How to complete this task |
Without any pictures, print the lines below from the one that has "Open the poem hypercapnia" through the one that has "Task: Open the FENDI RISE product title link", exactly and nothing else.

Given data |
[Start of section]

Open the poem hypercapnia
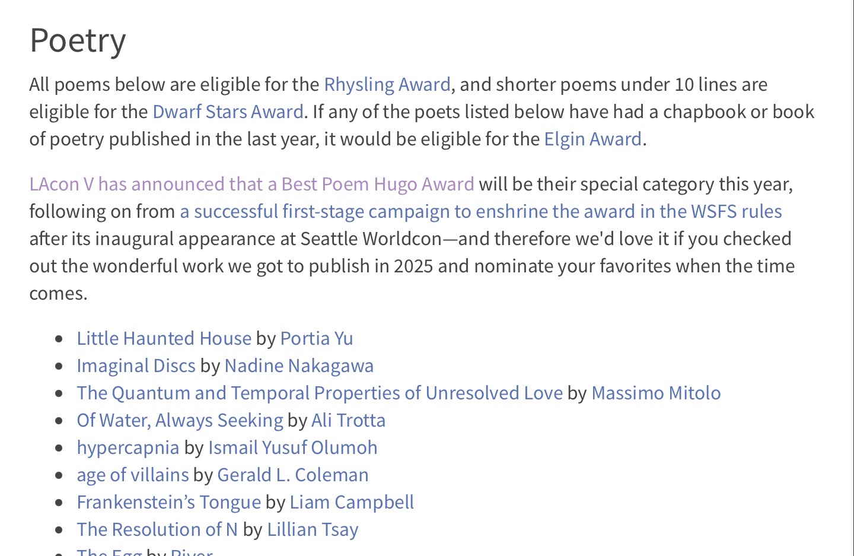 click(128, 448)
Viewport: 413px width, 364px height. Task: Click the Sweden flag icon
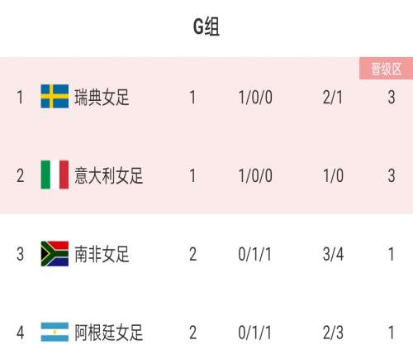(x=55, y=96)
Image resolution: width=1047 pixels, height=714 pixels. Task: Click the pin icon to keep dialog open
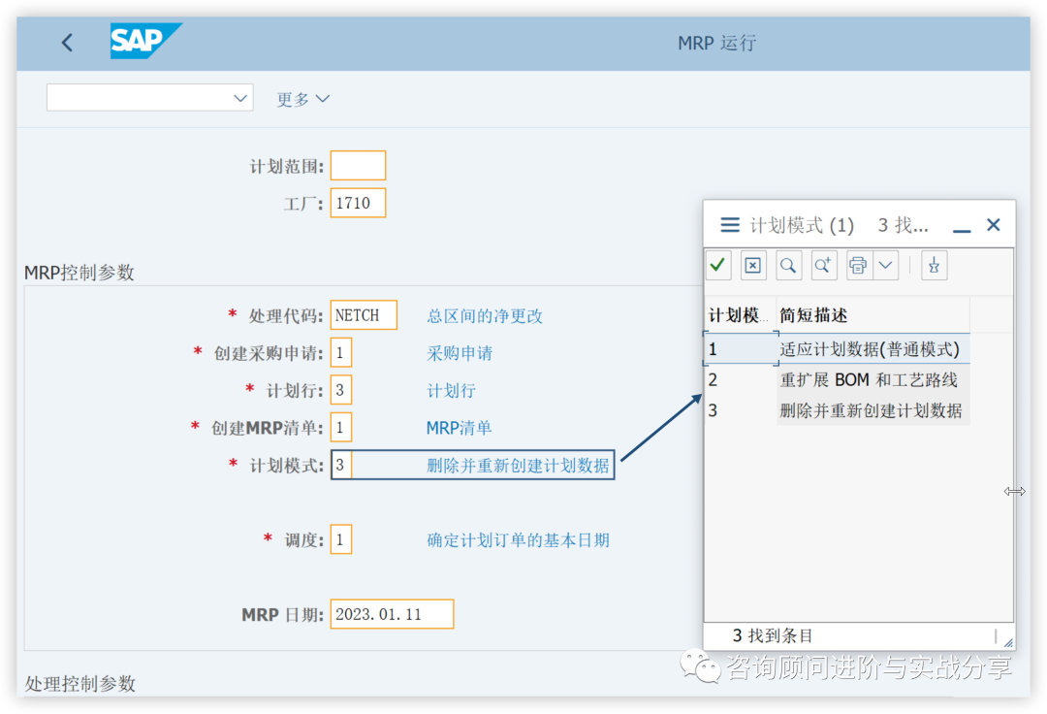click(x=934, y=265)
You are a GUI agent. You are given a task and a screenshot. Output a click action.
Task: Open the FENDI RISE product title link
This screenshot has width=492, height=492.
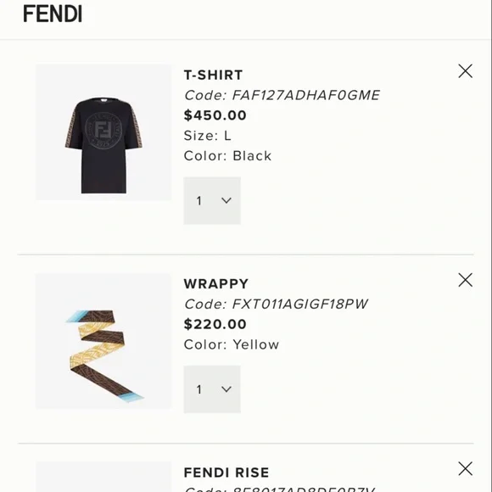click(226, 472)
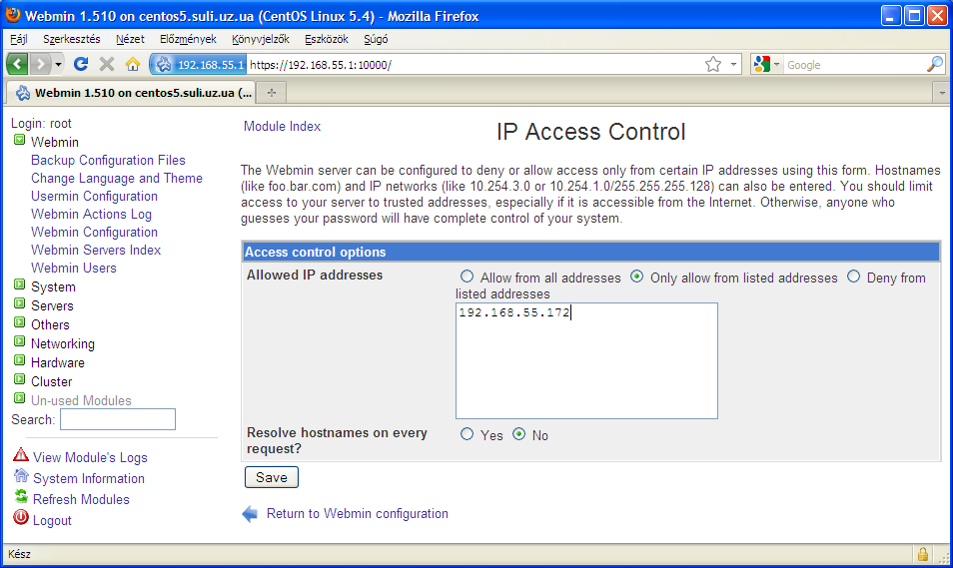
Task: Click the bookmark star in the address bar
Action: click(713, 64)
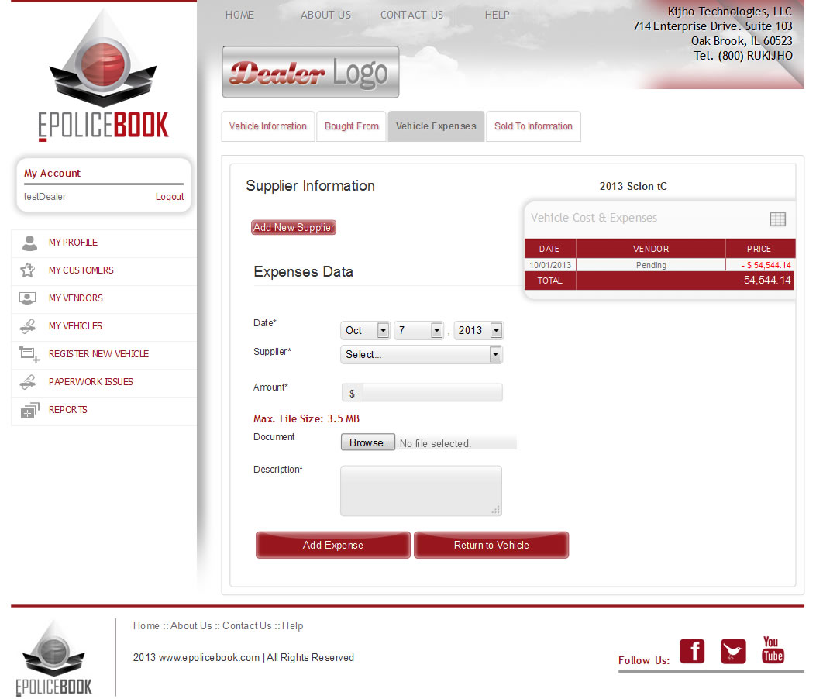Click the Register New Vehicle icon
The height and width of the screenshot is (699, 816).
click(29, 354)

[End of section]
[Start of section]

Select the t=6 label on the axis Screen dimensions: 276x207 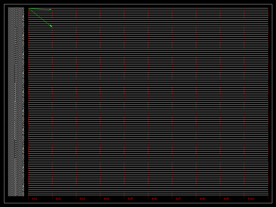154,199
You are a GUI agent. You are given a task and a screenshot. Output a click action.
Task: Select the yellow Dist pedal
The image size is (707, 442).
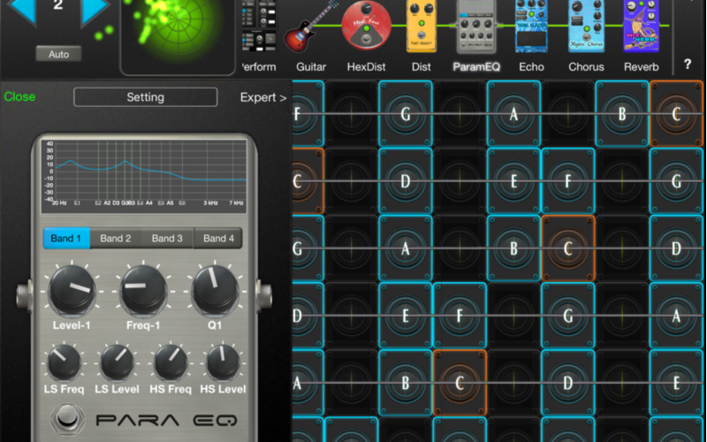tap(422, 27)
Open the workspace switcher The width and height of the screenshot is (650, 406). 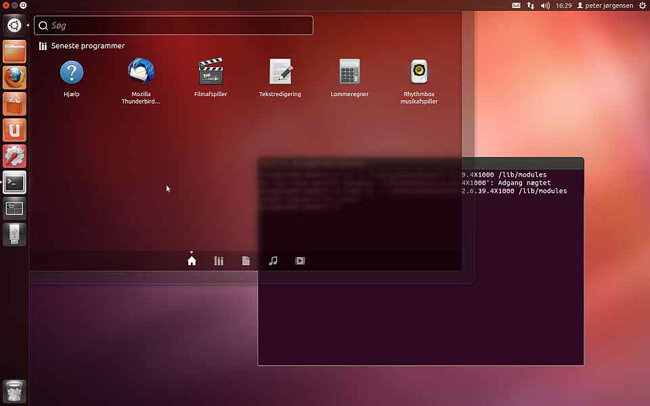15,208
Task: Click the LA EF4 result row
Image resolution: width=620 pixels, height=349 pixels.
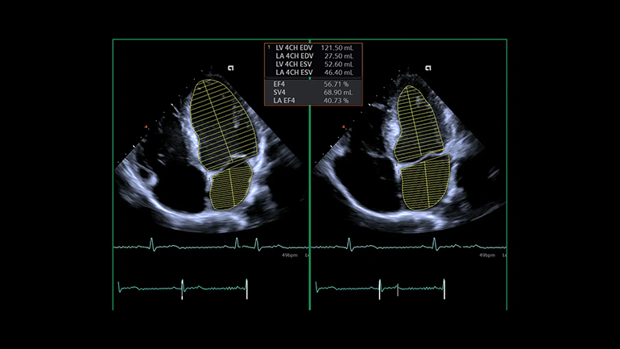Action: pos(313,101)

[End of section]

Final answer |
Open the poem hypercapnia
 click(128, 448)
Viewport: 413px width, 364px height. Task: Click the Sweden flag icon
(x=55, y=96)
Image resolution: width=1047 pixels, height=714 pixels. Task: Click the pin icon to keep dialog open
click(x=934, y=265)
You are a GUI agent. You are given a task and a screenshot. Output a click action.
Task: Open the FENDI RISE product title link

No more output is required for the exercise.